Instructions to follow:
Reproduce verbatim the rows from the beginning through the line containing "pyautogui.click(x=307, y=152)", with both of those lines included.

Records:
....

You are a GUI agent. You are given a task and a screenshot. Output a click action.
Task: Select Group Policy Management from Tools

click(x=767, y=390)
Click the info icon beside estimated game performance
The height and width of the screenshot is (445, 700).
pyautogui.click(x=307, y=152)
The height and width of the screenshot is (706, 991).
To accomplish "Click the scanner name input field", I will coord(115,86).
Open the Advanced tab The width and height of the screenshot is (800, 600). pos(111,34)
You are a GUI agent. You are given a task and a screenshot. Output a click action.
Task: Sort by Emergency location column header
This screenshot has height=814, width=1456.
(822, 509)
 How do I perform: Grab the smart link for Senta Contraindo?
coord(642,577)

....

Problem solution:
You are a GUI agent. You are given a task and a screenshot. Output a click action.
Task: Select Group Policy Management from Tools

click(x=767, y=390)
Click the info icon beside estimated game performance
The height and width of the screenshot is (445, 700).
pyautogui.click(x=307, y=152)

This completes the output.